Una riflessione sul Vangelo secondo Giovanni (Gv 21, 15-19)
C’è bisogno ogni tanto di rifondare le cose più importanti che viviamo: assumiamo un incarico nella amministrazione comunale, sarà bene conoscere meglio la Costituzione Italiana; facciamo parte di qualche associazione di volontariato? sarà utile conoscere bene le disposizioni legislative del terzo settore; sarà importante conoscere oppure facciamo parte della chiesa e vogliamo accostarla con più rispetto e conoscenza o ancor meglio prenderci alcune responsabilità cui siamo stati chiamati, e sarà importante conoscere in senso biblico, cioè fare esperienza concreta della Chiesa.
Ecco, il tempo di Pasqua è stato un tempo molto utile per ricostruire tutti gli elementi fondamentali della vita della Chiesa, e ci sono stati presentati nelle letture della Messa, che avevano sempre gli Atti degli Apostoli, cioè questa entusiasmante vita dei primissimi cristiani a partire anche da quando ancora non erano chiamati così.
E’ in questa ultima settimana che insiste sulla Pentecoste: abbiamo riflettuto sulla bellissima preghiera di Gesù, prima della sua morte e risurrezione, e oggi contempliamo l’ultima chiamata di Pietro, quella del Conclave, cioè il giorno in cui Gesù lo fa responsabile della Chiesa, lo fa il primo papa.
Vi ricordate … o leggete il Vangelo … c’è quel famoso dialogo con tre domande imbarazzanti che fa Gesù a Pietro: “Mi ami?
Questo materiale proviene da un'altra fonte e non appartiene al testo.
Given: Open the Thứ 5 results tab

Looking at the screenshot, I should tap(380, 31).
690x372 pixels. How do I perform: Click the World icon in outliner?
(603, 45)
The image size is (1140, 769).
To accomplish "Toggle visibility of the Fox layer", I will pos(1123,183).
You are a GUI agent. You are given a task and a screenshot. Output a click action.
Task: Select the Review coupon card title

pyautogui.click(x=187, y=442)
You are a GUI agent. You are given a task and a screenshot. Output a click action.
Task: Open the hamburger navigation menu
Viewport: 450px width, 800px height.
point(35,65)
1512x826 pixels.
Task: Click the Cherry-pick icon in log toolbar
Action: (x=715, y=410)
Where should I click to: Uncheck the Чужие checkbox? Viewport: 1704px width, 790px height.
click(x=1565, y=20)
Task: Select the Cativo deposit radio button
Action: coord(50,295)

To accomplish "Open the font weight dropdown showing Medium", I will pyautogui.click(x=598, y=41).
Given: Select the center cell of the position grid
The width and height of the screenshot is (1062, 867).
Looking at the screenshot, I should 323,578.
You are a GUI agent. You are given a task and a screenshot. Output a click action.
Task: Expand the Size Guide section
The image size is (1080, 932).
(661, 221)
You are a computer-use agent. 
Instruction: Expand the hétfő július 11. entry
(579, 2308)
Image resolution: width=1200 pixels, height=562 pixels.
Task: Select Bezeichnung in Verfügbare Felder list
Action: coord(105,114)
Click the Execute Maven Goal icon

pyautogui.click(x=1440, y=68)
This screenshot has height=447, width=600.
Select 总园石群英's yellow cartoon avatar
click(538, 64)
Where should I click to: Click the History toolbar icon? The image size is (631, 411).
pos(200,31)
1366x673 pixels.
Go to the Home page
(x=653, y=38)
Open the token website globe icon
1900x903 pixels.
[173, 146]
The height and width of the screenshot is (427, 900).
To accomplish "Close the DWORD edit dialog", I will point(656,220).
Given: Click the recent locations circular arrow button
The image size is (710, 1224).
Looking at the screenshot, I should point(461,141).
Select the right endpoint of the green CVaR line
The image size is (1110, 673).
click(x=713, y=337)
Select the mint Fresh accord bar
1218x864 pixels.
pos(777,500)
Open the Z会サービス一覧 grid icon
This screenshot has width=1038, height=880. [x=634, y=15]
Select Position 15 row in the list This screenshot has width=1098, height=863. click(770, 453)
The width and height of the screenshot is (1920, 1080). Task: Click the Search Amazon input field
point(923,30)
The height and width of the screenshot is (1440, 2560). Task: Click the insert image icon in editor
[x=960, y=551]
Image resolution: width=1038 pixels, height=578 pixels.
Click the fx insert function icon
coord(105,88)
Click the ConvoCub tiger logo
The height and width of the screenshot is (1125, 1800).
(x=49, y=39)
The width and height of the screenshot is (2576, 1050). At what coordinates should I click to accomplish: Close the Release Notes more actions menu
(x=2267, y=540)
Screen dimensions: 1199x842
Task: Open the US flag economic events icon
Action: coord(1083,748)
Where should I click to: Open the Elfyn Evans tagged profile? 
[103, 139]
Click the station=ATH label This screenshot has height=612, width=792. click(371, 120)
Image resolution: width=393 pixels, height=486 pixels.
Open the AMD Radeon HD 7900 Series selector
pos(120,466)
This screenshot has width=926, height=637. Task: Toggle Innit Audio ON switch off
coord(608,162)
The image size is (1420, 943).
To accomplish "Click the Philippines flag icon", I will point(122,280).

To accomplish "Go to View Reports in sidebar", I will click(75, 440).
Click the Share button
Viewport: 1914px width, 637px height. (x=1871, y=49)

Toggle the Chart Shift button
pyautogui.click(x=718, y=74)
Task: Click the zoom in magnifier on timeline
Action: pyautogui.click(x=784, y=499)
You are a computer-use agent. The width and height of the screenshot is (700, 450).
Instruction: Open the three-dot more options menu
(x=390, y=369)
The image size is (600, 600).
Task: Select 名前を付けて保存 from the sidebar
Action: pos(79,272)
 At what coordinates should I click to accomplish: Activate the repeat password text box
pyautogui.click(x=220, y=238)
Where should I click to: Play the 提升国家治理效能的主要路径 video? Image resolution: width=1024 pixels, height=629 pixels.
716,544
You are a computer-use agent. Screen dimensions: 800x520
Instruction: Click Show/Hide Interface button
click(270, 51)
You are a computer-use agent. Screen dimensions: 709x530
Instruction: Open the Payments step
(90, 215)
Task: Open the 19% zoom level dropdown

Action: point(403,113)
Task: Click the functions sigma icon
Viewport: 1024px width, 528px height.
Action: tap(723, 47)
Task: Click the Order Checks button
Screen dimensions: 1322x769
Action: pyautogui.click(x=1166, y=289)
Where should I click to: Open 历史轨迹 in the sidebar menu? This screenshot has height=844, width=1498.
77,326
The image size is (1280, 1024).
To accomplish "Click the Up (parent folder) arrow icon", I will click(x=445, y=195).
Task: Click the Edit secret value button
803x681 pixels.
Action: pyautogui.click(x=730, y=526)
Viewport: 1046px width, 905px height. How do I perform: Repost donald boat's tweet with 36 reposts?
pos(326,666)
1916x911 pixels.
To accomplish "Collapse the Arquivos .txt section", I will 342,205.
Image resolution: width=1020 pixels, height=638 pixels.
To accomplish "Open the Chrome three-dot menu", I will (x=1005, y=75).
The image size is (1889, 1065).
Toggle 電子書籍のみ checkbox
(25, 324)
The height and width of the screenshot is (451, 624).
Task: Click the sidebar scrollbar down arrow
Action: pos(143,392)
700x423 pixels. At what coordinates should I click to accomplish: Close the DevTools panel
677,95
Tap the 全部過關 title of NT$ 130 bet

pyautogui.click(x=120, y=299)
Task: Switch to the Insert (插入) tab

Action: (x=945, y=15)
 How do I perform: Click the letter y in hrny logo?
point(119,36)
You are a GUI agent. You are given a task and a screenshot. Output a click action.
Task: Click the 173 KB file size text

Mi ami davvero? Mi ami più di costoro?“
Ad ogni risposta Gesù gli aumenta la responsabilità sulla Chiesa, fino a farlo papa.
Per dirigere gli altri occorre prima di tutto dare la prova di un amore più grande … però è troppo facile dire “ti amo”: può essere una dichiarazione leggera, pure una dichiarazione sincera, ma che nasce dall’entusiasmo e dalla presunzione di sé.
Pietro, al quale Gesù riserva un ruolo che richiede soprattutto un grande amore e una grande fedeltà, si era imbarcato troppo facilmente nel suo ruolo futuro, giurando una fedeltà e un amore che, alla prova dei fatti poi, si è dimostrata fragile e incerta.
Gesù, con le sue domande, non vuole cacciare in gola a Pietro altri fatti incresciosi: non ha mai chiamato nessuno a rendiconti del proprio operato, ha sempre caricato tutto di perdono, di fiducia, di nuove proposte più impegnative.
Pietro però deve sapere che la sua vocazione al primato pastorale non dipende e non è legata al suo merito, ma alla scelta di lui che il Signore fa, per questo dovrà amare di più.
E’ un episodio questo che avrà sostenuto non un papa solo al momento della richiesta di accettazione dei voti dei confratelli cardinali in Conclave.
Anche il suo rinnegamento è una lezione: non ha disimparato l’amore di Cristo, ha imparato il timore di sé; non ha trascurato la carità, ma ha trovato l’umiltà e la fiducia nella forza di Gesù.
Nella Chiesa tutti noi battezzati abbiamo un posto perché siamo stati scelti da Gesù e quindi senza timore di non essere all’altezza del compito, ma disponibili a farsi correggere.